Oaxaca

Oaxaca is a small city, hemmed in by mountains. The center  is compact and walkable, but always changing and unpredictable. You can walk the same block four times and get four different impressions: a protest, a parade, a beggar, a busker. You walk by an unmarked closed door three days in a row and on the fourth day the door is open to a smoke-filled tlayuda cafe or a bougie art gallery.

Like the wardrobe to Narnia, a plain stone wall hides an impossibly large and tranquil succulent garden. Circle a city block over and over again looking for the entrance to a mythical smoke-filled alley famous for grilled meats and just before you give up, it appears. Of course, it must have been there all along. A deceptively simple place contains multitudes.
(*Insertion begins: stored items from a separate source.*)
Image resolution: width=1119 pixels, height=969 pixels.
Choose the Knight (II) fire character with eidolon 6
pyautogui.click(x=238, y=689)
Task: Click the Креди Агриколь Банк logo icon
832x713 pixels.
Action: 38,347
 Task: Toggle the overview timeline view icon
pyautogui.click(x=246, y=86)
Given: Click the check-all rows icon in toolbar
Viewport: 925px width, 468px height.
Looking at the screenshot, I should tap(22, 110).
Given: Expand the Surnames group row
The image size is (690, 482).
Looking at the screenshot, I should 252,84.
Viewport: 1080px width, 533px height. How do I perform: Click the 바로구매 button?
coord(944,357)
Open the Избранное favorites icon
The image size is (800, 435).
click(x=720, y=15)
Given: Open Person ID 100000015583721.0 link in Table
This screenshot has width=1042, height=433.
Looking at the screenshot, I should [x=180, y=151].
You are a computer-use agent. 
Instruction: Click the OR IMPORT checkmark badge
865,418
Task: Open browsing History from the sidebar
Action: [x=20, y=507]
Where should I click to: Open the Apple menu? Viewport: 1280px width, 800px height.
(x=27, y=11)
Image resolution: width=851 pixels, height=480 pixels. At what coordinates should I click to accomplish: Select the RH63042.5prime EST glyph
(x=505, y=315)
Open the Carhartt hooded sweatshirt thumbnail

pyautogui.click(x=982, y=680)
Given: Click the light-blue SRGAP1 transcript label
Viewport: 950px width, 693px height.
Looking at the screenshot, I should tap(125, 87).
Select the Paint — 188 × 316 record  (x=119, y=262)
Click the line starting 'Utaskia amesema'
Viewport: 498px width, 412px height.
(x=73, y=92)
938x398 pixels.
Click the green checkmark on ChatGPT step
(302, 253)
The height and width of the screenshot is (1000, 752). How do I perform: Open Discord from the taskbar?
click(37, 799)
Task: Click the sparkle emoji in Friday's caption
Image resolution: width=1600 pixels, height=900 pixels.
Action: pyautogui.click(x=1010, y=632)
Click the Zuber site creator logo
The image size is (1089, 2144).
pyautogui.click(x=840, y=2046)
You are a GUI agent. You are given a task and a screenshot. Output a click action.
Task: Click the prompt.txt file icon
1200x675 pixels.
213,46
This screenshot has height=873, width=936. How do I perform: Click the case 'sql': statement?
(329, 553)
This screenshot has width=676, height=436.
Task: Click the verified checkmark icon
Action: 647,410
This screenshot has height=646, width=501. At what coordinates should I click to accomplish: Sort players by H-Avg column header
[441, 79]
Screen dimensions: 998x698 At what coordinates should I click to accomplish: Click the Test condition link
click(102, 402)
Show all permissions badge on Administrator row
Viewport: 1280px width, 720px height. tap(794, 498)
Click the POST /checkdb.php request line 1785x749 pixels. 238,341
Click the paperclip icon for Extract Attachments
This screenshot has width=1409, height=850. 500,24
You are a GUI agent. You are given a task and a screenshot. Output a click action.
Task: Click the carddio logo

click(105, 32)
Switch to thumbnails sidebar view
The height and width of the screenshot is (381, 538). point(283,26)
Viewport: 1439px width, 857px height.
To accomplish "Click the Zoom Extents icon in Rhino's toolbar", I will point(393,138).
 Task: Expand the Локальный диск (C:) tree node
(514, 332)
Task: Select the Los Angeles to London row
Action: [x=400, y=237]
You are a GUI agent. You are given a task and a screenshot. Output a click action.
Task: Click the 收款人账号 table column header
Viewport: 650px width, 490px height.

The memory of Oaxacan food is still very strong. But it’s a smell more than a taste. It’s corn tortillas, but not the ones I knew before. There’s an older lady doing the hard work of pressing each tortilla by hand. And I appreciate her.

You could be daring and try the larvae and cricket tostada at Casa Oaxaca. You could leave it to fate and try the seven-course tasting plates at no-menu Criollo. You could be five years old, and refuse to eat anything but popsicles in the shape of the Nesquick bunny.

These are some options, but there are many more. I couldn’t possible know them all. Because who knows what is behind that door if you’re lucky enough to be walking by when it opens.